In WCAG 1.4.10, a reflowing PDF is one where text, images, and controls can be presented in a narrow viewport, around 320 CSS pixels wide. This behavior depends on a properly tagged structure and reading order rather than the visual page layout. -
How do I fix a scanned PDF that fails reflow?
First, convert the scanned pages to real text using OCR in PDFelement, then add or repair tags so headings, paragraphs, lists, and tables are correctly structured. You can use PDFelement's editing and accessibility features to adjust reading order, mark headings, and create a more reflow-friendly structure. -
Does OCR automatically make a PDF reflowable?

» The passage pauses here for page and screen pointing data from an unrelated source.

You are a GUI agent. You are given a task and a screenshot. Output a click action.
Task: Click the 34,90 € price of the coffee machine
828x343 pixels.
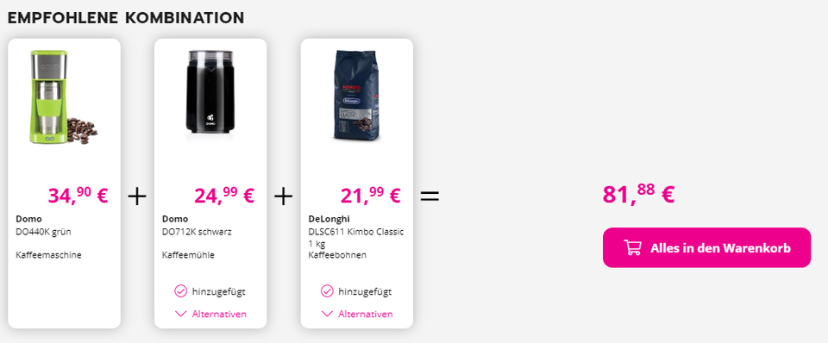pyautogui.click(x=78, y=195)
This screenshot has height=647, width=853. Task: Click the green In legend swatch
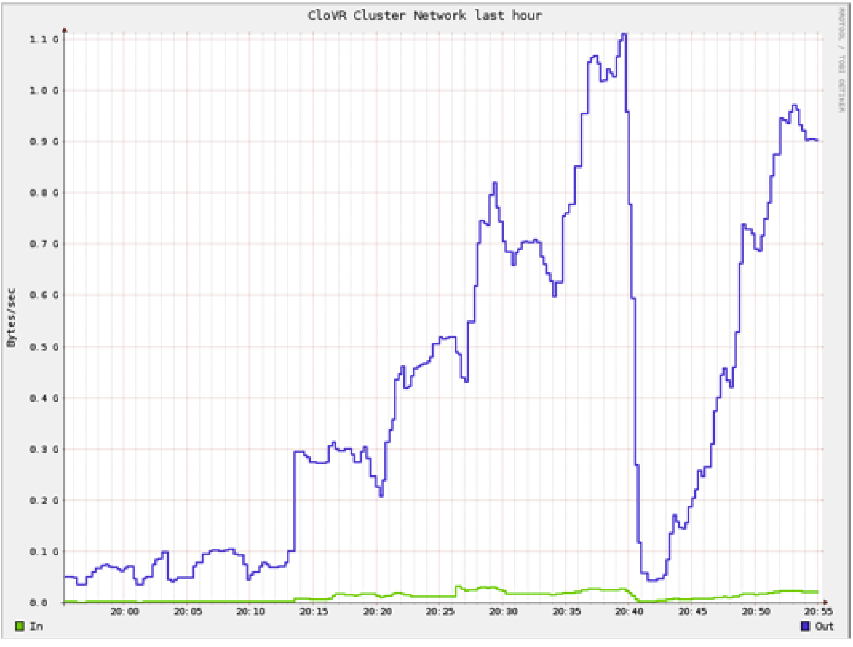[x=20, y=626]

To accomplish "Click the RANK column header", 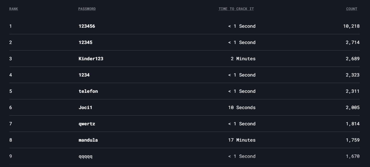I will point(13,9).
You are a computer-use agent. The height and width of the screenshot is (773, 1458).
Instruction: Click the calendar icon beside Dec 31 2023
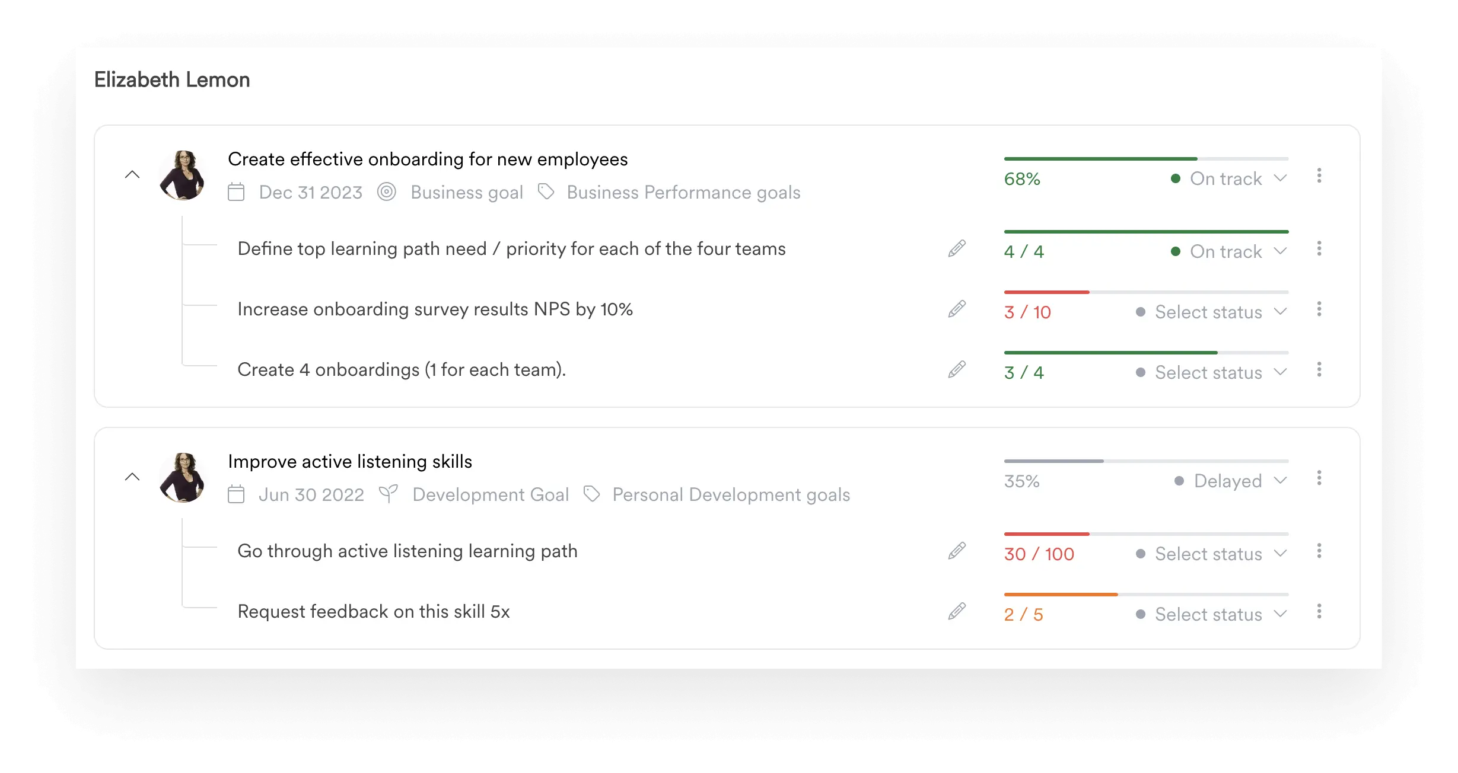[235, 191]
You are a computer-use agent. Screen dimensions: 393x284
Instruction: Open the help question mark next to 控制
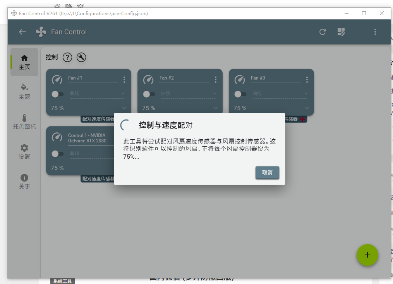[67, 57]
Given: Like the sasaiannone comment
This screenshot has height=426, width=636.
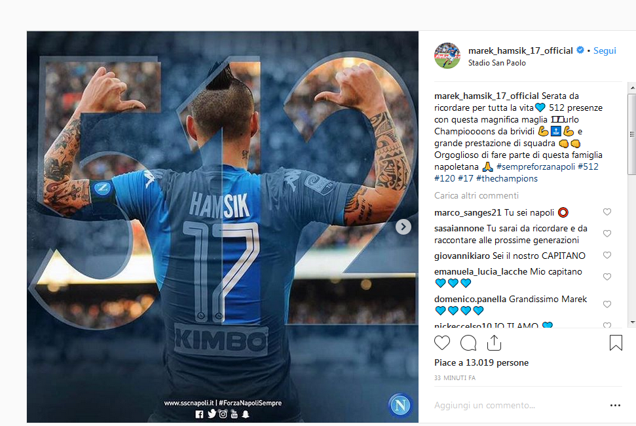Looking at the screenshot, I should coord(607,233).
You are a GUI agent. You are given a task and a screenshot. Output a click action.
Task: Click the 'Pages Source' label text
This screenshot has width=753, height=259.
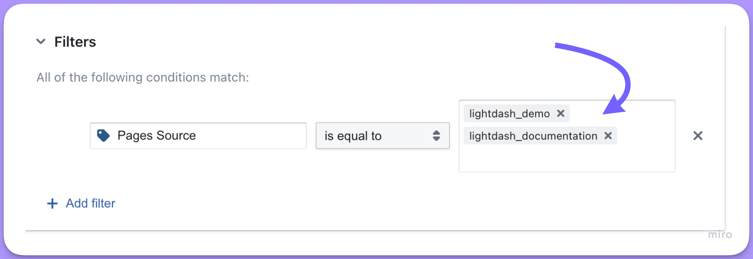[x=156, y=135]
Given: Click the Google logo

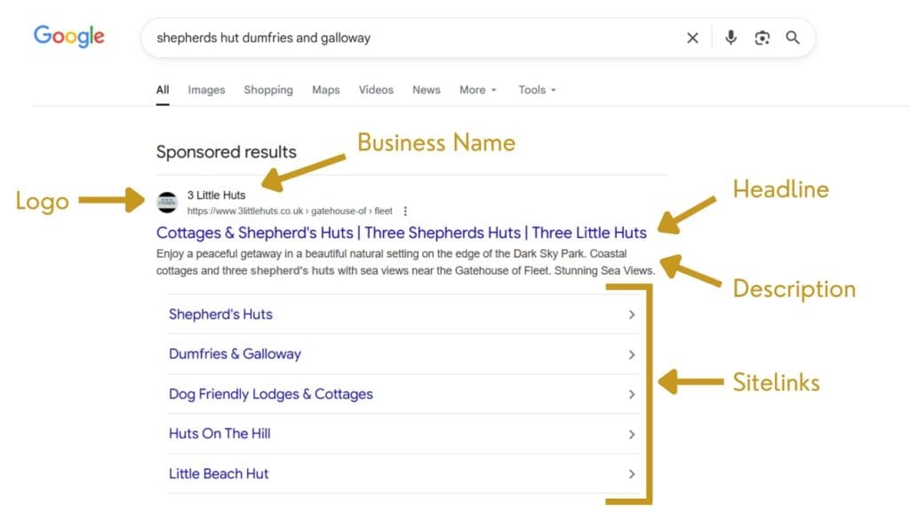Looking at the screenshot, I should click(x=68, y=36).
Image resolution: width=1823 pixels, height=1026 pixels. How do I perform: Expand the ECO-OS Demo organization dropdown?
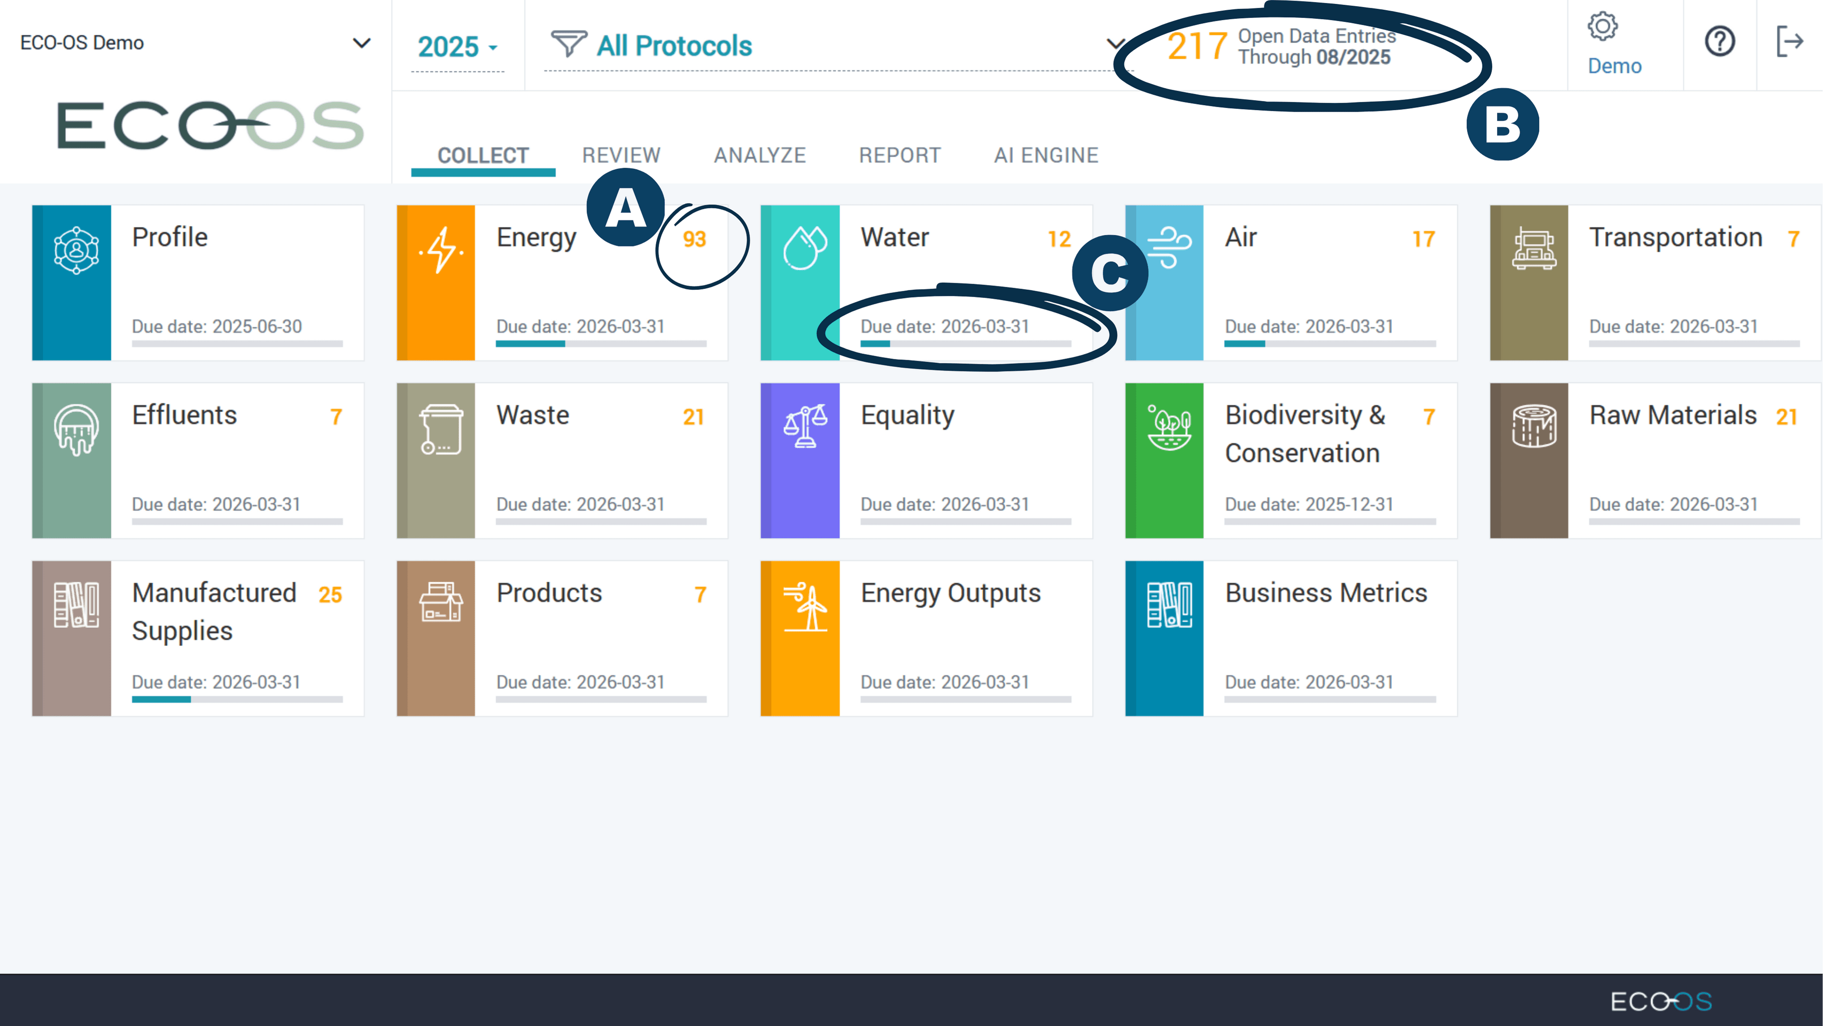(361, 43)
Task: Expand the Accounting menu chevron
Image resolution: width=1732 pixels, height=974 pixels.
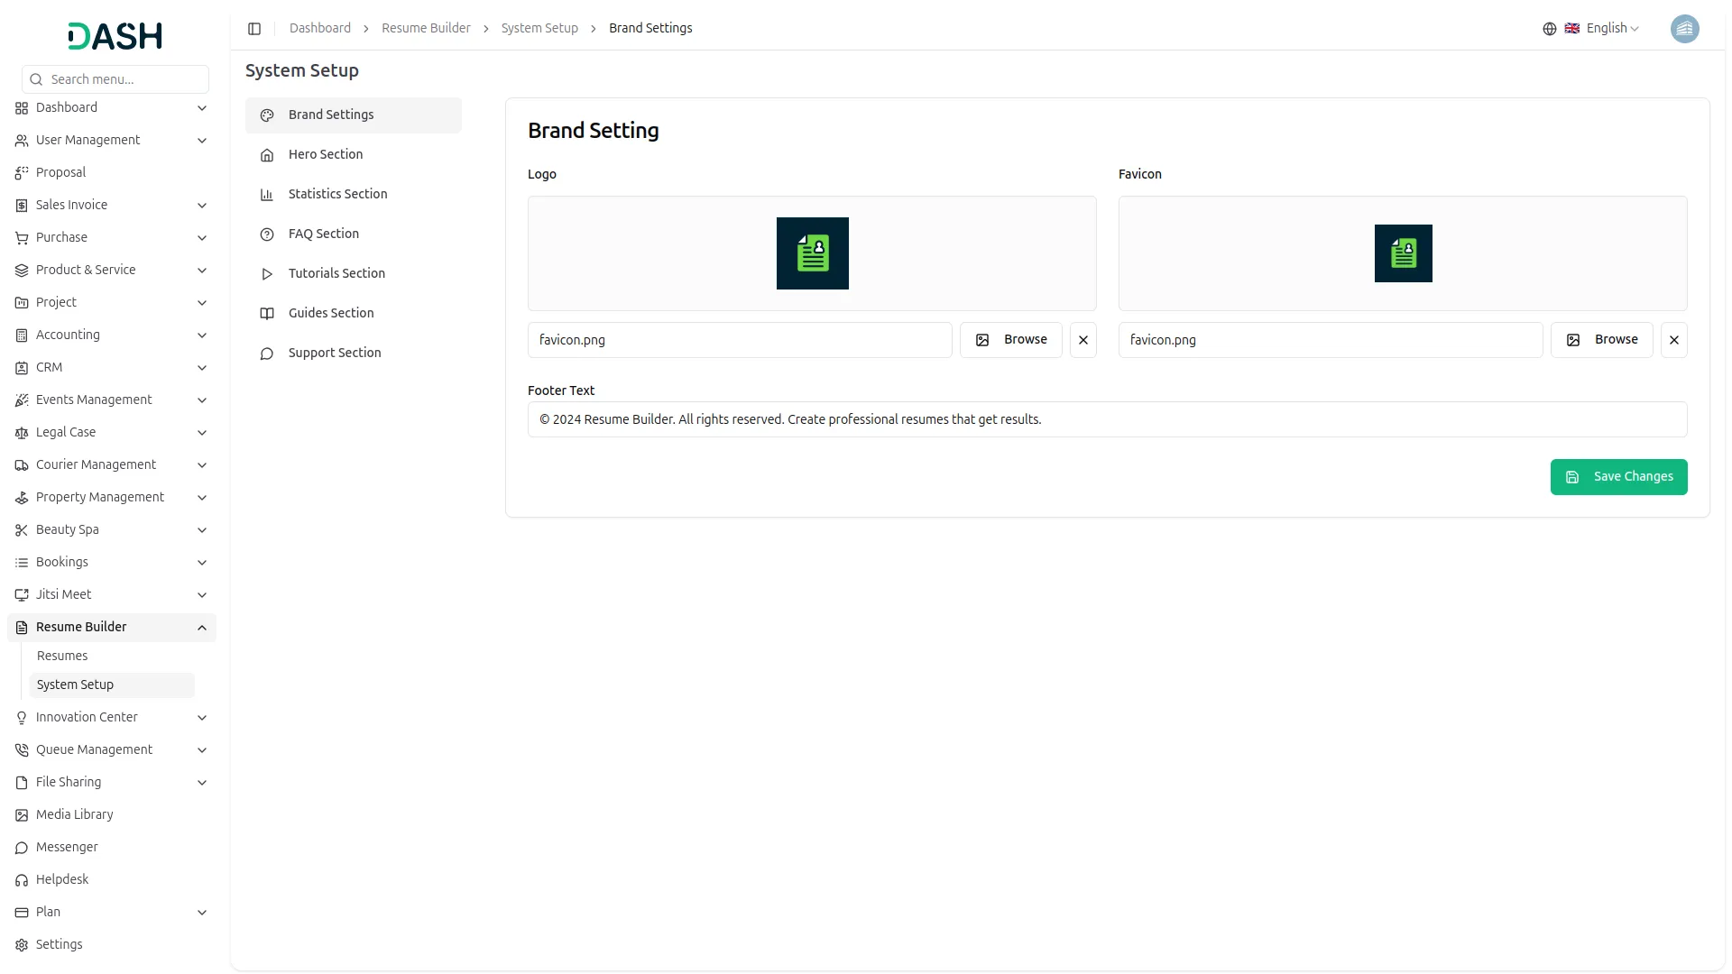Action: [202, 335]
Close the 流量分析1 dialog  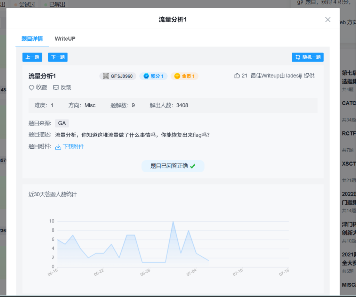pos(327,19)
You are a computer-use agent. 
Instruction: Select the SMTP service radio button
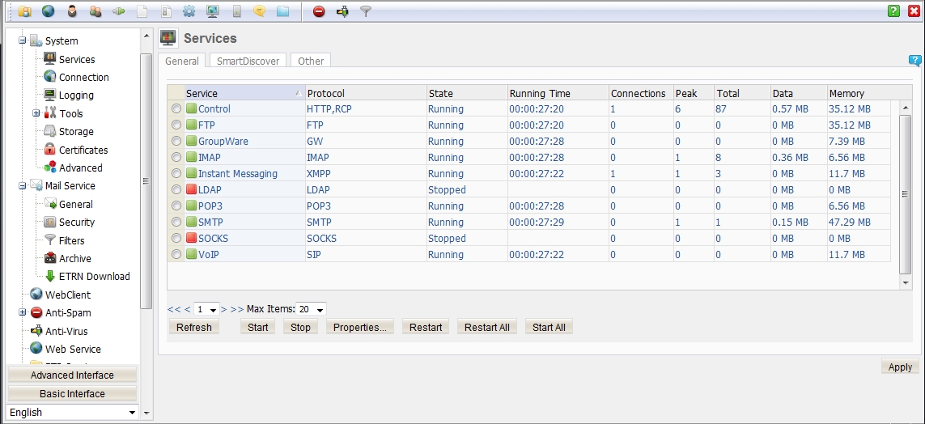[x=176, y=223]
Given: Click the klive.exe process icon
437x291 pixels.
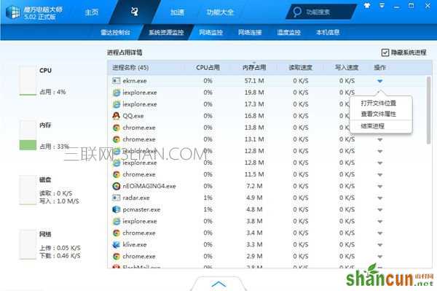Looking at the screenshot, I should 117,244.
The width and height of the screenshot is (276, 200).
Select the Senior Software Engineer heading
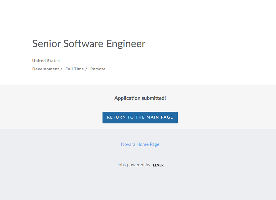(x=89, y=44)
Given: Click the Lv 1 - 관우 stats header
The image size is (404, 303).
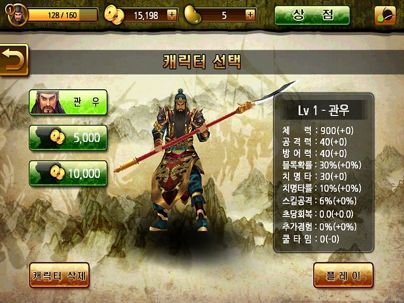Looking at the screenshot, I should coord(324,110).
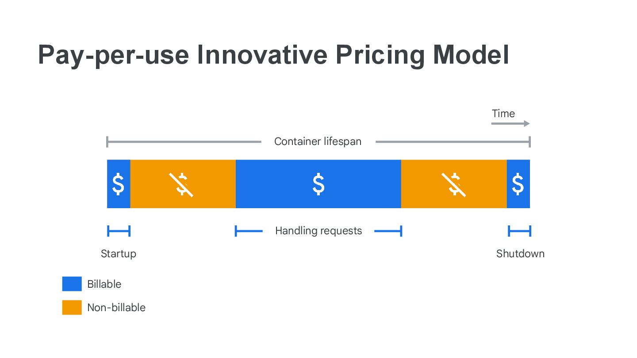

No, OCR only turns images of text into selectable text; it does not automatically provide a complete, accessible tag structure. For reflow and WCAG compliance, you still need proper tagging order, which can be added and refined in tools like PDFelement after OCR. -
Why does my PDF zoom but not reflow?
If a PDF only zooms, the content is likely untagged, so the viewer can enlarge the page but cannot rewrap the text into a single column. Adding semantic tags and a correct reading order enables actual reflow instead of simple zooming. -
Is "Enhance Scan" enough for WCAG 1.4.10 compliance?
No, an "Enhance Scan" alone is not enough, because WCAG 1.4.10 requires reflow without loss of content. Use OCR in PDFelement as a starting point, then review tags, reading order, and interactive elements to align with accessibility requirements.
Wrap-Up
In conclusion, proper PDF structure and tagging determine how content adapts to different screen sizes and devices. PDF reflow improves readability and accessibility for mobile and low-vision users. Using PDFelement's Enhance Scan and OCR features helps convert scanned documents into real text, fix reading order, and prepare files for correct reflow. This makes checking and achieving WCAG 1.4.10 compliance much easier.